Wednesday, December 7, 2011

Children Playing With Their Unfathomable Toys

Dear God, was is this Aethyr I am come upon?
What spirits are these, labouring in what heavenly light?
No, this is dazzle, but not yet divinity. Nor are these heathen wraiths about me spirits lacking even that vitality.
What then? Am I, like Saint John the Divine, vouchsafed a glimpse of those last times?
Are these the days my death shall spare me?
It would seem we are to suffer an apocalypse of cockatoos...
Morose, barbaric children playing with their unfathomable toys.
Where comes this dullness in your eyes? How has your century numbed you so?
Shall man be given marvels only when he is beyond all wonder?
- From Hell
by Alan Moore and Eddie Campbell
What the crap did John see? Do you ever stop and think about that? Do you ever stop and step back from the reverence and religious significance of Revelation and just wonder about what the crap the guy actually saw or experienced? Was it a divine vision of the end times, or a hallucination, or even just something plucked from a wild imagination?

If it was a glimpse of the future, how could he have even comprehended it? We always think that the current time is the end of times and that this age shall be the last. I guess people in every generation are just that arrogant to suppose they must be important enough to witness the end of it all. I've heard various theories trying to interpret the imagery in Revelation as 20th century technology. But here we are in the 21st century, and time and technology are still ticking along. If John, or whoever wrote Revelation (easy now), really did receive a glimpse of the future, who's to say that wasn't still far off in our future?

In From Hell, Alan Moore has Jack the Ripper suffer from several hallucinations or, perhaps, visions induced by occult rituals. This man from 1888 suddenly finds himself standing in a modern day office, simply astounded by all the gadgets that we use on a daily basis. And even more so, he's confounded by our lack of amazement with such devices.
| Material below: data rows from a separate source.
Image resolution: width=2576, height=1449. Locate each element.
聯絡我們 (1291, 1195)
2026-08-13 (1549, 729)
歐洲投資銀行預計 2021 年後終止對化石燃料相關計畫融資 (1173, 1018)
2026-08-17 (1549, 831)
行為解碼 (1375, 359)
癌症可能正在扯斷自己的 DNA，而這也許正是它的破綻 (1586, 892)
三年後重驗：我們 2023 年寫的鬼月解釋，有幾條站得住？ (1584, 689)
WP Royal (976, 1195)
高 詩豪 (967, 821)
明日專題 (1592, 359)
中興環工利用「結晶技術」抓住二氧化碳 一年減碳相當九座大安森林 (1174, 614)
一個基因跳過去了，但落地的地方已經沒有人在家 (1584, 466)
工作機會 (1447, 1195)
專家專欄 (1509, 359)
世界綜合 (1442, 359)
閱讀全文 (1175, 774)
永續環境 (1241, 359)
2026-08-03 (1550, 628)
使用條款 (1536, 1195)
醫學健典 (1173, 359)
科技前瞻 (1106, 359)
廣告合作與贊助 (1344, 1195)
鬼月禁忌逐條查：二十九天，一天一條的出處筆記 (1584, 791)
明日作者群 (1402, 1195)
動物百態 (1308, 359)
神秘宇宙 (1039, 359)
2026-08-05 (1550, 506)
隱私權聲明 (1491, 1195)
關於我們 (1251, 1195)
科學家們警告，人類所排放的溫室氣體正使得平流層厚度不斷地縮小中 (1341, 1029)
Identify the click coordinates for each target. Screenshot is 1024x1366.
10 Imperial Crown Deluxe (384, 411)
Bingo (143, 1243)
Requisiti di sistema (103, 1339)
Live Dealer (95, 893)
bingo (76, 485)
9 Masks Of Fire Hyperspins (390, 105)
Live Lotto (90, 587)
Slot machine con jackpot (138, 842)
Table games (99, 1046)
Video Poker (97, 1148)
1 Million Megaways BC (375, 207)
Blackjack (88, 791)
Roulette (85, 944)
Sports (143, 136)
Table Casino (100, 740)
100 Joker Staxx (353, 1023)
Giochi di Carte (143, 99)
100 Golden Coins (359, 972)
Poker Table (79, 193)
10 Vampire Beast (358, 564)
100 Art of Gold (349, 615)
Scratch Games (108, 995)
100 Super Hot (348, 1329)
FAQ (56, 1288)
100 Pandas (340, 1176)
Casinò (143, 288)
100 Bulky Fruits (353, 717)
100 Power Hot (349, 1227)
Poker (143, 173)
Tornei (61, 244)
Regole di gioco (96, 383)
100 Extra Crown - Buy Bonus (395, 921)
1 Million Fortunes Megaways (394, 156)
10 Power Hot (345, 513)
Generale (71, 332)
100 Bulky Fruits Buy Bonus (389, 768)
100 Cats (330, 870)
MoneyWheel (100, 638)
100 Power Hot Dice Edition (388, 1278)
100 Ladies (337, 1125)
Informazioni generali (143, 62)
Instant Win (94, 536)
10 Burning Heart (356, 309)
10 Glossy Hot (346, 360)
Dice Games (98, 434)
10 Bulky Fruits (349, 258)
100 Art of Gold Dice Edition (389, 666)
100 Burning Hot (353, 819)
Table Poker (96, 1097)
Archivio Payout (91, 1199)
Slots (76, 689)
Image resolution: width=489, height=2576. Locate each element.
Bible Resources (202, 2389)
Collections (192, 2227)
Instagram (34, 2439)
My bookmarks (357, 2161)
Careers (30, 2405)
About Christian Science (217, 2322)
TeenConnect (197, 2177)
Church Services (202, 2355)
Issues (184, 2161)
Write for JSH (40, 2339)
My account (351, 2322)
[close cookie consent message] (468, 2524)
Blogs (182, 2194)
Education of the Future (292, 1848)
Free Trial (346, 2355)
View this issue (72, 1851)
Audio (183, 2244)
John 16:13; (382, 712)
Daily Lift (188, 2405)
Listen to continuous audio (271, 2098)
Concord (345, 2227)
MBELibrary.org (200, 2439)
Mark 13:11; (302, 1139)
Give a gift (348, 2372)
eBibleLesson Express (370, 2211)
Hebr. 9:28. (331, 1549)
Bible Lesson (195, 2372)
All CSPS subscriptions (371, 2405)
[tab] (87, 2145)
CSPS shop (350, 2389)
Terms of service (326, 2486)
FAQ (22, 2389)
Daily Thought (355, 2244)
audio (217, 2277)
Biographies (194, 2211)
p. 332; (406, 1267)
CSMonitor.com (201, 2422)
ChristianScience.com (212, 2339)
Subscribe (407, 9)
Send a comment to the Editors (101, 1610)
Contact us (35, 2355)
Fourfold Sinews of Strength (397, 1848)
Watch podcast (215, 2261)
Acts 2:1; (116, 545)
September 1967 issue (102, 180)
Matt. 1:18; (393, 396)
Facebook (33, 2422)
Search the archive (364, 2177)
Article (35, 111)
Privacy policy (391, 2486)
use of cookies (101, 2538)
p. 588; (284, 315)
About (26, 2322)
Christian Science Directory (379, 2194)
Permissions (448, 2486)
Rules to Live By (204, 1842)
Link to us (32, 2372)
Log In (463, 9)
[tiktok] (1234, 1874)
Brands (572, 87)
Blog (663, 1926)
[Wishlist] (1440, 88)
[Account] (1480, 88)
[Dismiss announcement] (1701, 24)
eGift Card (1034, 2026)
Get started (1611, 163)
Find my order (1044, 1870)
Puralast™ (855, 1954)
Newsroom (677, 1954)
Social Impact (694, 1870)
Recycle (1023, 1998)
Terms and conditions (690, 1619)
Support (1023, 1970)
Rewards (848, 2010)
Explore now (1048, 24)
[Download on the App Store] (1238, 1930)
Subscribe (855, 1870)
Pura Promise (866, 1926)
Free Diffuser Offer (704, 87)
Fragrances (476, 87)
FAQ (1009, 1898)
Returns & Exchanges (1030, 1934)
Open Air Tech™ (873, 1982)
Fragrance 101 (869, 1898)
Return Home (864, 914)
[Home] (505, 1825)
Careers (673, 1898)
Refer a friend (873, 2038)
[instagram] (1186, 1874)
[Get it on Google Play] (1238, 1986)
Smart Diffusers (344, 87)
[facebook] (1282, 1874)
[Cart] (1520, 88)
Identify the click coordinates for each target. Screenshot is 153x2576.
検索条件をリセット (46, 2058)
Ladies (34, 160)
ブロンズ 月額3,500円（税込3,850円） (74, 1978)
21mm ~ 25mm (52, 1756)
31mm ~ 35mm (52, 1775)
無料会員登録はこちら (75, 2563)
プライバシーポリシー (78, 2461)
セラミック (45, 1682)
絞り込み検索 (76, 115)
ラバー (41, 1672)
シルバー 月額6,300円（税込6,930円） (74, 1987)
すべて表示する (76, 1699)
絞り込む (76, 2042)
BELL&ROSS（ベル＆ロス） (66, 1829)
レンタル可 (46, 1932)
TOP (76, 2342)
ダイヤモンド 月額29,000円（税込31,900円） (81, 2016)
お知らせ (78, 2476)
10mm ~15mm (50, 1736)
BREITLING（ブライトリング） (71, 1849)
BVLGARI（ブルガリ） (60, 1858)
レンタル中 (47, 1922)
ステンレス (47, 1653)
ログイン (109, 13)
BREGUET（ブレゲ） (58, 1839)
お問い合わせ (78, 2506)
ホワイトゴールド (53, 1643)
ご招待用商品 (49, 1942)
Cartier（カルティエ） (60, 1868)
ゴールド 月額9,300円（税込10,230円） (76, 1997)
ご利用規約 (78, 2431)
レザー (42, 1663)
We have technology in our pockets that allows us to call anyone, anywhere, and access a global wealth of information and data. And it is insufficient. We are always waiting, looking for, and anticipating the next big thing, even if it's just a minor improvement on the technology we currently hold in our hands. We have attained vast technological sophistication beyond the dreams of Jack the Ripper, let alone a man on Patmos 2000 years ago. And we are never satisfied.

We went to the moon. We got rather bored with it.

Maybe the apocalypse won't be filled with grandiose chaos and catastrophe on a Michael Bay scale. Maybe the end of mankind comes when we are given all the wonders of the world and they no longer interest us.